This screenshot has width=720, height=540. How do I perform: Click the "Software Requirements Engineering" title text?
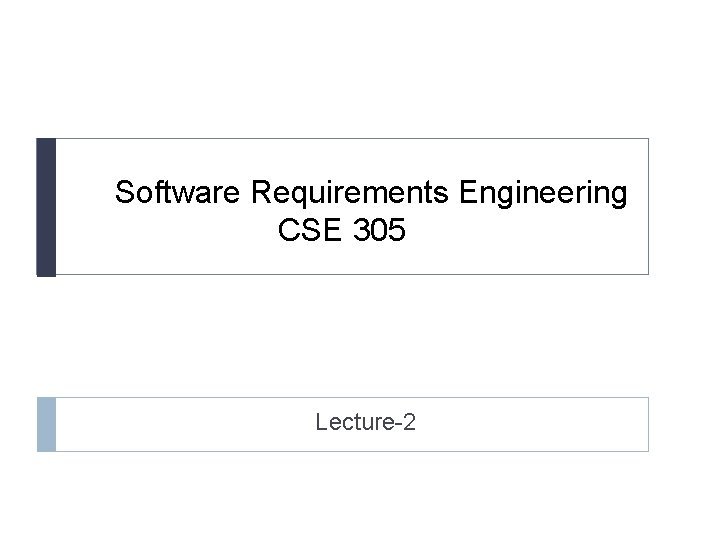tap(371, 192)
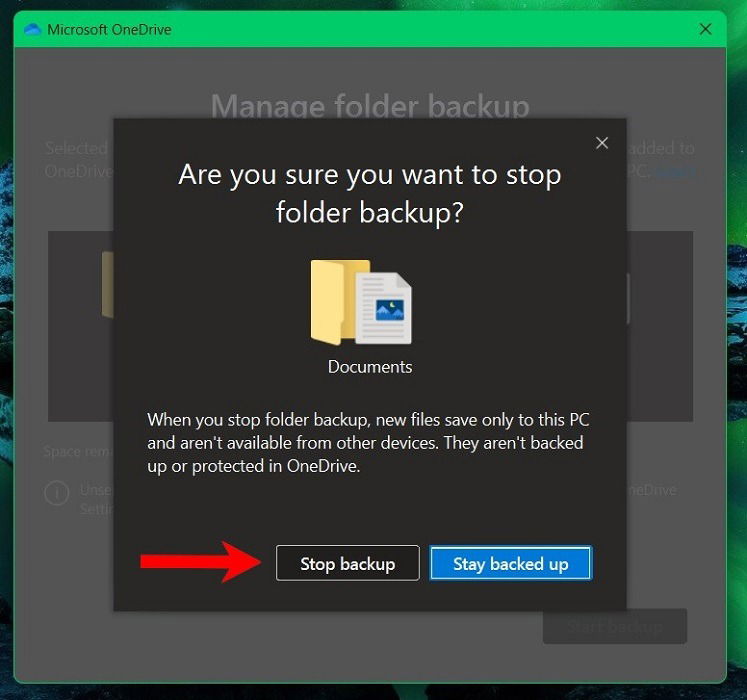Click the dimmed info circle icon

click(x=57, y=493)
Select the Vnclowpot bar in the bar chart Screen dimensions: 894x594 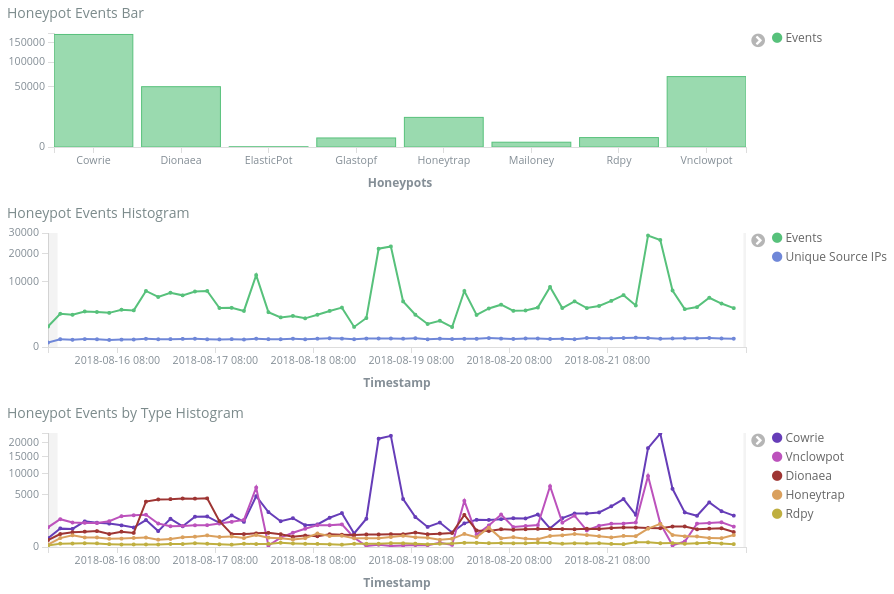point(706,112)
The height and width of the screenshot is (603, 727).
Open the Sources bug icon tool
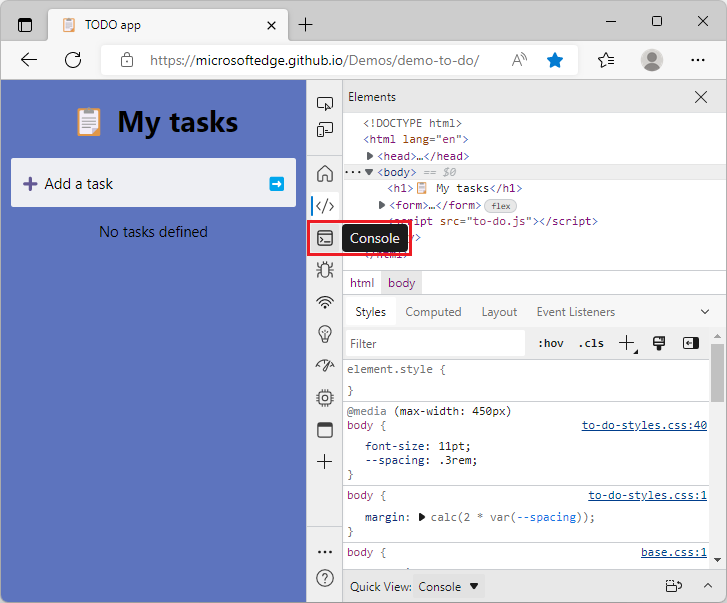click(x=325, y=270)
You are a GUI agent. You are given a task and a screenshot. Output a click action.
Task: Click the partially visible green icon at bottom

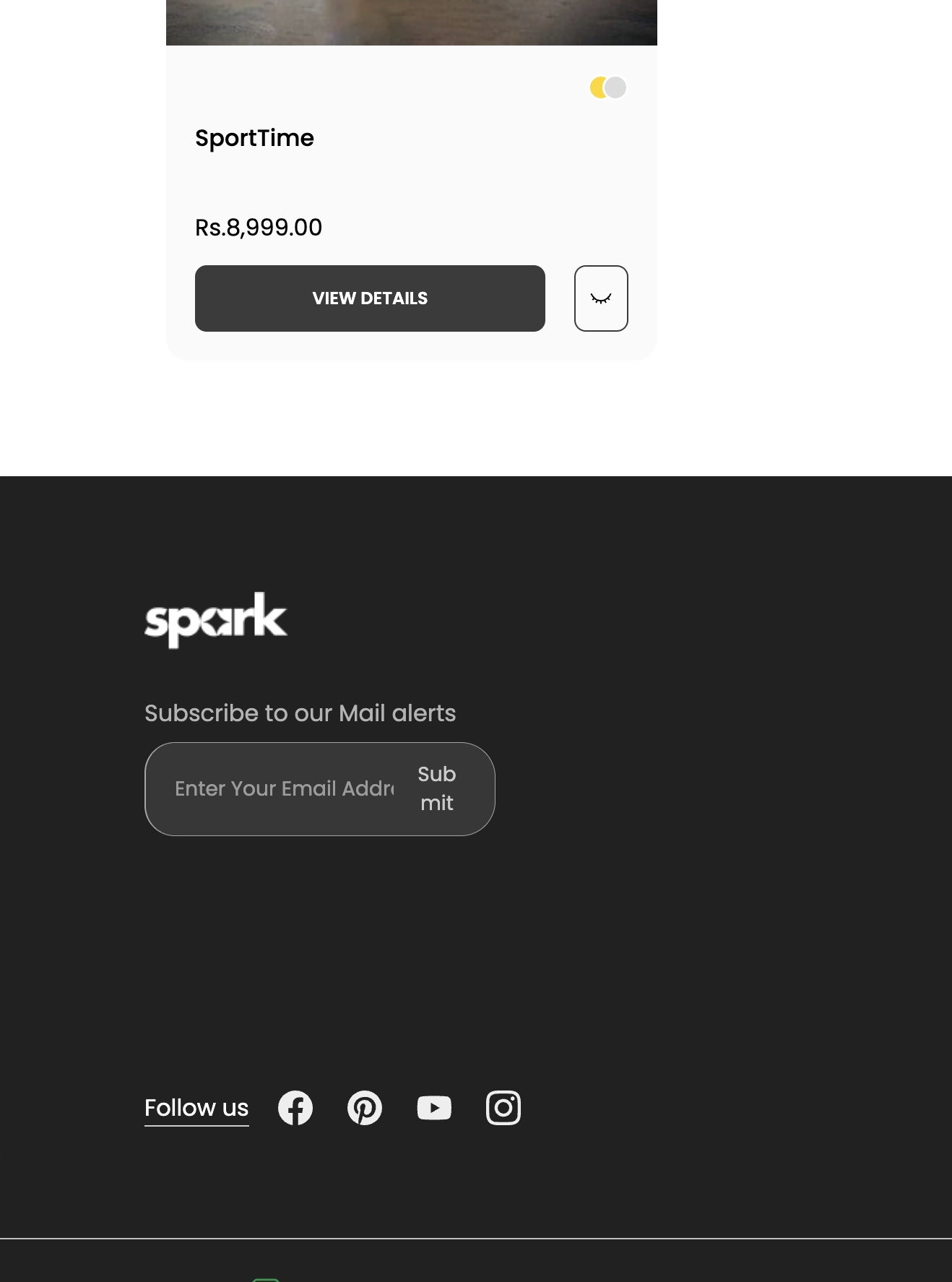(x=266, y=1279)
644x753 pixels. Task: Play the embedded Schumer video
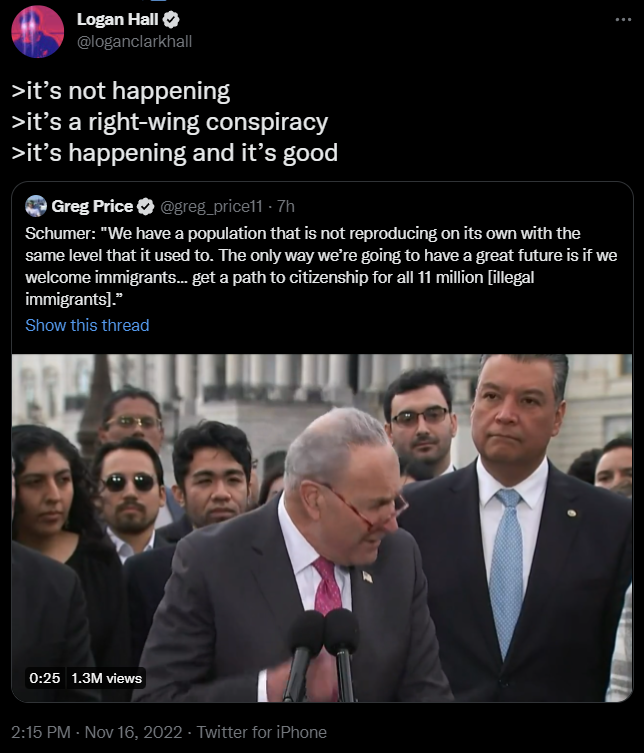pyautogui.click(x=322, y=528)
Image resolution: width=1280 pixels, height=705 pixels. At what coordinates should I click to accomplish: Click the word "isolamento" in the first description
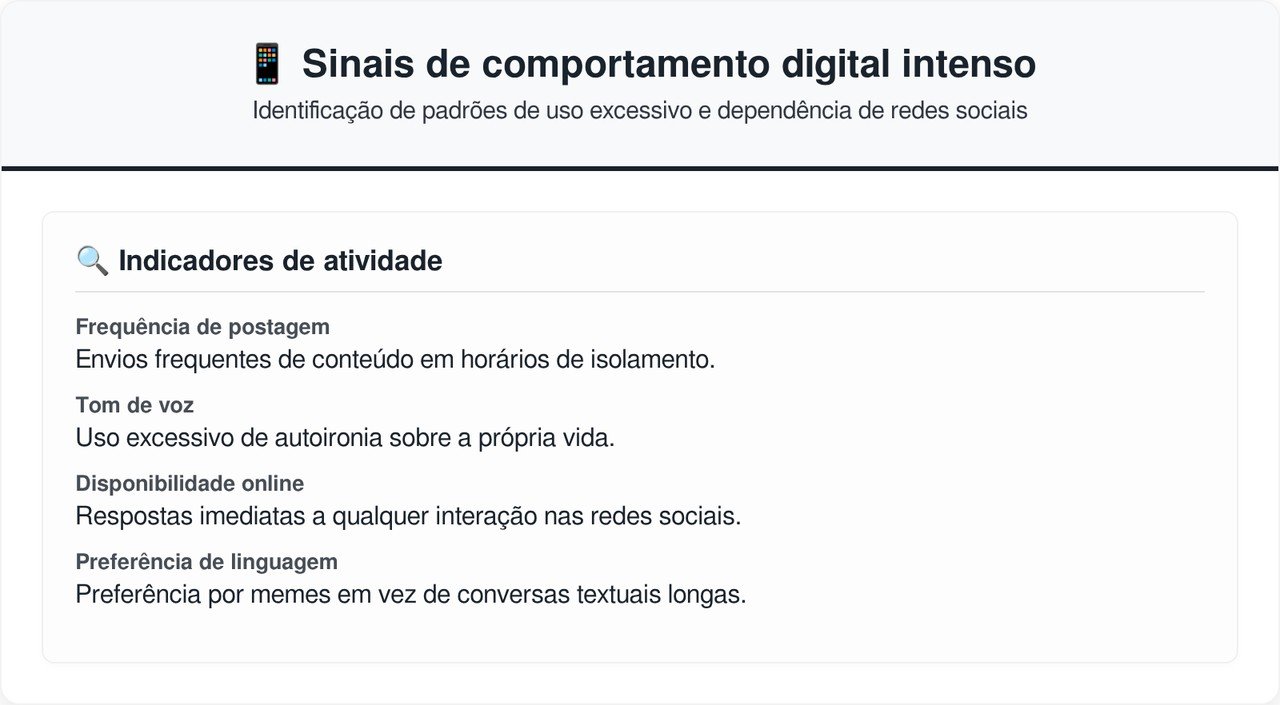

--- PROBLEM TO SOLVE ---
Return only the lines that start at the line containing "644x753 pixels. Task: Play" and finish at the last line of the entries, exactly as written and without pictures.

--- REPLY ---
644x753 pixels. Task: Play the embedded Schumer video
pyautogui.click(x=322, y=528)
Image resolution: width=1280 pixels, height=705 pixels. At what coordinates should I click to accomplish: Click the word "isolamento" in the first description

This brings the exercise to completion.